Extrait du document
France | France, Cour administrative d'appel de VERSAILLES, 2ème chambre, 11 octobre 2024, 23VE00390


Vu la procédure suivante :



Procédure contentieuse antérieure :



La société Saint-Martin a demandé au tribunal administratif de Cergy-Pontoise d'annuler, d'une part, l'arrêté du 22 octobre 2019 par lequel le maire de Saint-Martin-du-Tertre a retiré sa décision de non opposition à déclaration préalable n° DP 09556619B0009, relative à la réalisation de travaux d'exhaussement du sol pour permettre l'exploitation d'une ancienne carrière en terre agricole, sur un terrain situé rue Roger Salengro, à Saint-Martin-du-Tertre, ainsi que la dé

cision implicite rejetant son recours gracieux.



Par un jugement n° 2002363 du 19 ...

Vu la procédure suivante :

Procédure contentieuse antérieure :

La société Saint-Martin a demandé au tribunal administratif de Cergy-Pontoise d'annuler, d'une part, l'arrêté du 22 octobre 2019 par lequel le maire de Saint-Martin-du-Tertre a retiré sa décision de non opposition à déclaration préalable n° DP 09556619B0009, relative à la réalisation de travaux d'exhaussement du sol pour permettre l'exploitation d'une ancienne carrière en terre agricole, sur un terrain situé rue Roger Salengro, à Saint-Martin-du-Tertre, ainsi que la décision implicite rejetant son recours gracieux.

Par un jugement n° 2002363 du 19 décembre 2022, le tribunal administratif de Cergy-Pontoise a rejeté sa demande.

Tâche
Veuillez recopier mot pour mot le passage de l'extrait de l'arrêt qui commence par « Par un jugement n° 2002363 du 19 ... » et se poursuit jusqu'à « décision implicite rejetant son recours gracieux. ».

Matériel fourni
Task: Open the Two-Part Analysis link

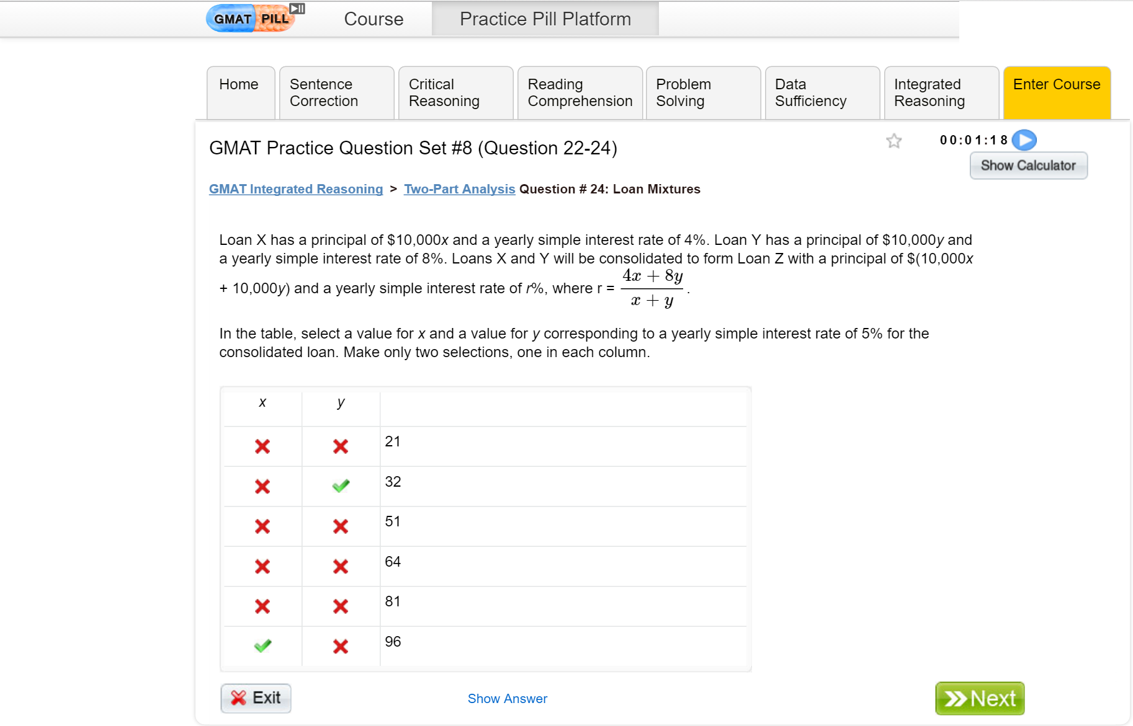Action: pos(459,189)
...
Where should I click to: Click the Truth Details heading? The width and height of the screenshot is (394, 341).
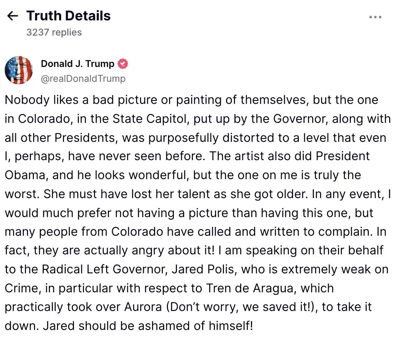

Réponse
Par un jugement n° 2002363 du 19 ...

Vu la procédure suivante :

Procédure contentieuse antérieure :

La société Saint-Martin a demandé au tribunal administratif de Cergy-Pontoise d'annuler, d'une part, l'arrêté du 22 octobre 2019 par lequel le maire de Saint-Martin-du-Tertre a retiré sa décision de non opposition à déclaration préalable n° DP 09556619B0009, relative à la réalisation de travaux d'exhaussement du sol pour permettre l'exploitation d'une ancienne carrière en terre agricole, sur un terrain situé rue Roger Salengro, à Saint-Martin-du-Tertre, ainsi que la décision implicite rejetant son recours gracieux.